__WORK TASK__. From the line with "This screenshot has height=890, width=1372." through the line with "Given: Click HDMI", repeat the entries verbatim, both end lines included, and add nothing.

__MATERIAL FOR THIS EXERCISE__.
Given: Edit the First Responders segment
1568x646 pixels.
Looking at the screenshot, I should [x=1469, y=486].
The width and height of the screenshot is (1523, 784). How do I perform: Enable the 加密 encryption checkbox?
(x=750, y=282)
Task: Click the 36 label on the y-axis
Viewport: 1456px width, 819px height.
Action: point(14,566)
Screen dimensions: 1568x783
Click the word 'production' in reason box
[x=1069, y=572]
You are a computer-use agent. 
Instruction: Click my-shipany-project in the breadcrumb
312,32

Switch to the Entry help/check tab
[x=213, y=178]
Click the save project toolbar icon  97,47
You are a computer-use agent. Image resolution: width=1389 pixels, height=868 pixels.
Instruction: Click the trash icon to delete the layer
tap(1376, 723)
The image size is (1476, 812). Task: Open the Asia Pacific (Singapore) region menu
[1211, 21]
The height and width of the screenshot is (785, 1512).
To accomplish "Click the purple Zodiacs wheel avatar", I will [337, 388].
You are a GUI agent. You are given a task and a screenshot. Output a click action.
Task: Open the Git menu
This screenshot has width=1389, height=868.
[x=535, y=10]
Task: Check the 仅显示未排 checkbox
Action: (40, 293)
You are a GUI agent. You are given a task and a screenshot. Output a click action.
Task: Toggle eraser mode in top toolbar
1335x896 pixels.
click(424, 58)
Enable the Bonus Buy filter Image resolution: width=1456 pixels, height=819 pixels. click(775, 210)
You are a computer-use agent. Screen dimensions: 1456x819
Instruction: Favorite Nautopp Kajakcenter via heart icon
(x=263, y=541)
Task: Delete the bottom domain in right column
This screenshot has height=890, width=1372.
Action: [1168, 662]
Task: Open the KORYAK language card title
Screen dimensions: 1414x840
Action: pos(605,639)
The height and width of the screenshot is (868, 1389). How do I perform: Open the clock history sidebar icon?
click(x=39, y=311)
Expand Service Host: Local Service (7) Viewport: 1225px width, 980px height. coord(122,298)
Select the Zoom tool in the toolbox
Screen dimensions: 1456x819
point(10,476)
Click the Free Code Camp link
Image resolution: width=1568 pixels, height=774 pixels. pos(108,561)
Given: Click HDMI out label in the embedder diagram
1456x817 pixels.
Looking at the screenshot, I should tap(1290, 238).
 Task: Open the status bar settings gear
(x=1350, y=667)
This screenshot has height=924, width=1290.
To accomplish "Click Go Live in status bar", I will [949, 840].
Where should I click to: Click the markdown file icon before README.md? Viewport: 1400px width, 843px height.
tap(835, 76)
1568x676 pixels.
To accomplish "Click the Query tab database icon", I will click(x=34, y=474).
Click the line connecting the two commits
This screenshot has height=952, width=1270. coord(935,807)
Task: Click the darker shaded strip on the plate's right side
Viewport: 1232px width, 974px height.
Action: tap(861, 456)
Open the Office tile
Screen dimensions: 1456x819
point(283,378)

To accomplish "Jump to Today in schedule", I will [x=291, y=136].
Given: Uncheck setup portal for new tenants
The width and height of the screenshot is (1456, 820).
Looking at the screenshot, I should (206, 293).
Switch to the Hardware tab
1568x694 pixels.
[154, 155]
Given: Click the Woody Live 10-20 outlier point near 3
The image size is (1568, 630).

__RESULT OF THE TASK__.
This screenshot has height=890, width=1372.
Action: [1168, 662]
Task: Open the KORYAK language card title
Screen dimensions: 1414x840
Action: pos(605,639)
The height and width of the screenshot is (868, 1389). How do I perform: Open the clock history sidebar icon?
click(x=39, y=311)
Expand Service Host: Local Service (7) Viewport: 1225px width, 980px height. coord(122,298)
Select the Zoom tool in the toolbox
Screen dimensions: 1456x819
point(10,476)
Click the Free Code Camp link
Image resolution: width=1568 pixels, height=774 pixels. pos(108,561)
Given: Click HDMI out label in the embedder diagram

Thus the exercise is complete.